A record in our system is harvested, mapped and enriched, and is then ready to be checked. It exists at this point in a repository, an RDF triplestore, but is still unavailable to our website, our API, and even our internal quality-assurance application. The next step is indexing – reading the record into a search index for either the API or the QA interface so that it can be queried and displayed.

The way it works now, an indexing activity is run on an activity, feeding records in that activity into a search index, which is read by our QA application. After it's been QA'd, another indexing activity reads the records into our production Elasticsearch search index, and you can then find them with a search on our API or frontend website.

This document describes the way we currently index our records, and suggests some alternatives that require changes to our technology stack.

Current method

  • An Activity is run, which itself runs an Indexer to insert a representation of the record into a QASearchIndex. This QASearchIndex is always a Solr search index, at present.
  • People use the QA web application to check the data, issuing queries, generating reports, and so on. Solr is behind this, powering the searches and producing facets for reporting and navigation of the data.
  • When all's well, another Activity is run, which starts up an Indexer to read the record into a ProdSearchIndex. This is always an Elasticsearch search index, at present. At this point, the representation of the record is in the final search index that's behind our main website and our API. The record is live and searchable according to the functionality and configuration of our Elasticsearch installation.

With the current method, there is one Solr search index for all providers, and for all QA purposes. Provider A's records and Provider B's records both get sent into the Solr index for QA, every time they are run.  Exceptions to this are actually possible, but this is the way it normally works, and was designed to work by default.

Solr, though it has in common with Elasticsearch its use of the Lucene library for low-level search index internals, is sufficiently different than Elasticsearch for there to be inconsistencies and inefficiencies that affect our QA work. For example, it has been difficult to get facets to work the same way between Solr and Elasticsearch, causing surprises when data reach production.

Alternate method

Some preliminaries are established:

  • Elasticsearch indices are used for both QA and production purposes, and Solr is abandoned.
  • Krikri's QA interface is either modified to use a new version or fork of Blacklight that can talk with Elasticsearch, or we remove its dependency on Blacklight and write our own search and reporting pages.
  • Index-management functionality is added to Krikri to allow for creating new Elasticsearch indices, as needed. (Something that can't be done as conveniently with Solr.)
  • Data-structures are maintained and persisted that associate data providers with particular QA indices. A data provider can have its own private QA index, or can be pointed at a shared index, if that makes more sense for the case at hand.
  • Elasticsearch is upgraded to version 2.3. We are currently running on 0.90, which lacks some functionality needed below.
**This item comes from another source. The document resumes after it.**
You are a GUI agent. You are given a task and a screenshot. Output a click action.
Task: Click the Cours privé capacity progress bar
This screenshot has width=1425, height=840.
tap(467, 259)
With those prerequisites satisfied, it will be possible to:

  1. Have the Indexer activity read the provider's profile and create a new private search index if it doesn't already exist; or use the one indicated, or the default one.
  2. Index records into a provider-specific search index, or into a combined search index.
  3. Copy records from the QA index into the production index, using the Elasticsearch Reindex API, which is supported by the elasticsearch-ruby gem that Krikri uses now (using its reindex extension).

This new method allows us to see providers' data either on their own, or mixed in with others, as appropriate for the case at hand. It also allows us to set up test instances of our frontend website, pointed at these solo or combined QA indices, to see how the data will look on the frontend.

Outcomes

Enriched records appear either in their own index, if isolation is necessary, or mixed in with other providers' records.

QA'd records in the QA search index are copied internally within Elasticsearch to the production search index.

We can view the same search results and facets in the QA index as we would in the API or frontend site, because we're using the same search technology for both.

We only have to learn and keep current with one search engine product, instead of two.